● **PROMPT**: The lines you return should be those containing the string "computer", taken from the data below.
★ ★ ★
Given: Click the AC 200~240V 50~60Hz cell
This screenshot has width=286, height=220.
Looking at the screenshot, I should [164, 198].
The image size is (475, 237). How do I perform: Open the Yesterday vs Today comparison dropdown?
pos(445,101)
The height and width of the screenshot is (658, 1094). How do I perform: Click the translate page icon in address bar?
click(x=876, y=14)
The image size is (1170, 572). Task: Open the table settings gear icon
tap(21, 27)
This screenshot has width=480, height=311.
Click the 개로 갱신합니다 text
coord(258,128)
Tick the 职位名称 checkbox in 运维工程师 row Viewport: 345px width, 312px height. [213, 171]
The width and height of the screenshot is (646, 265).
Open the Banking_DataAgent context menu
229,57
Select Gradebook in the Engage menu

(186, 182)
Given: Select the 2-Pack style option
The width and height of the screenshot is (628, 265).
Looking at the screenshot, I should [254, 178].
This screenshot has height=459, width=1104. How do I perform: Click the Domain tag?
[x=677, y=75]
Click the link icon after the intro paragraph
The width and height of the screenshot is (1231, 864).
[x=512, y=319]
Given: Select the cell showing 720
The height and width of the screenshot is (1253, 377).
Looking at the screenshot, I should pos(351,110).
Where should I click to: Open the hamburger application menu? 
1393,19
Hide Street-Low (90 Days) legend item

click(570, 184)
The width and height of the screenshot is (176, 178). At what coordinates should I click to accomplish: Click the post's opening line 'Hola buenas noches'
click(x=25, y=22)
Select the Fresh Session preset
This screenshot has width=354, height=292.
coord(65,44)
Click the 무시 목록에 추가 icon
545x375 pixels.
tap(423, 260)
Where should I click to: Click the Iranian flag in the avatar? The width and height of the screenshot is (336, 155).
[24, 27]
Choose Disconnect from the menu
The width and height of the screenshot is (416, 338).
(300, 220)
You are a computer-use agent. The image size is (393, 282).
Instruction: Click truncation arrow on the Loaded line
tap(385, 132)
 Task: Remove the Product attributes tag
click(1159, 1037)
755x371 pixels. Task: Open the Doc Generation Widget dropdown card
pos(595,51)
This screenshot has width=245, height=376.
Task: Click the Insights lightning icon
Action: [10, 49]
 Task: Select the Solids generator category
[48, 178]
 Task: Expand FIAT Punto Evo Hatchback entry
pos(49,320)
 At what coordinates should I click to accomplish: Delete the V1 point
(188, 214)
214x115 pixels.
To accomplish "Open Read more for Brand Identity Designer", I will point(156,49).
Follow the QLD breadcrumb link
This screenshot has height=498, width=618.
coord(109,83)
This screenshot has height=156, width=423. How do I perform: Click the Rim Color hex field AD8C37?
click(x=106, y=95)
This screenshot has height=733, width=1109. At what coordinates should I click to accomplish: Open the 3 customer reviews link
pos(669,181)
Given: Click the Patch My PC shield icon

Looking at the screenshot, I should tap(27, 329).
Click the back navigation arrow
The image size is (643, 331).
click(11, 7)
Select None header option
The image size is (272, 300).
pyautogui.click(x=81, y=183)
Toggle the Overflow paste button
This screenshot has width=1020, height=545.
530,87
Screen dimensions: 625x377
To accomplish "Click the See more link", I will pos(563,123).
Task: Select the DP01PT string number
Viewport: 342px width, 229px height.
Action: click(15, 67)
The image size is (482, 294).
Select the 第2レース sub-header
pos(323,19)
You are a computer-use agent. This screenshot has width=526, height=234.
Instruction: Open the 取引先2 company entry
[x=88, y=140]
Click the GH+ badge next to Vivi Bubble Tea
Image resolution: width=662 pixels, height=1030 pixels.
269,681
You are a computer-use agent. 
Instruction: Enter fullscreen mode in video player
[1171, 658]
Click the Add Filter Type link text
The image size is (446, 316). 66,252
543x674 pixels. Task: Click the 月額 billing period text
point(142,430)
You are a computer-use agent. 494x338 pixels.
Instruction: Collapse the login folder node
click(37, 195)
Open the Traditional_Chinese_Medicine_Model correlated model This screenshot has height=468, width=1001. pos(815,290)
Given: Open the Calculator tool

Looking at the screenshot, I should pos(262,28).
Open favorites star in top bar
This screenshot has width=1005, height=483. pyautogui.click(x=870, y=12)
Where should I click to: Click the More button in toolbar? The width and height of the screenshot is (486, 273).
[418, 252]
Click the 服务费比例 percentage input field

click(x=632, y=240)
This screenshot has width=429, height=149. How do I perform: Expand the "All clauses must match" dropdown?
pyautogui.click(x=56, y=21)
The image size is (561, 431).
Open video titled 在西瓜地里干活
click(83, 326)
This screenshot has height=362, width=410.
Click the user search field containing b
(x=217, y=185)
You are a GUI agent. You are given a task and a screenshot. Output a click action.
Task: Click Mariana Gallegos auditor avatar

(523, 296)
★ ★ ★
● **RESPONSE TO THE EXERCISE**:
You are a computer-use agent. The image size is (393, 282).
You are a computer-use agent. This screenshot has width=526, height=234.
You are a computer-use agent. 
You are a computer-use agent. 494x338 pixels.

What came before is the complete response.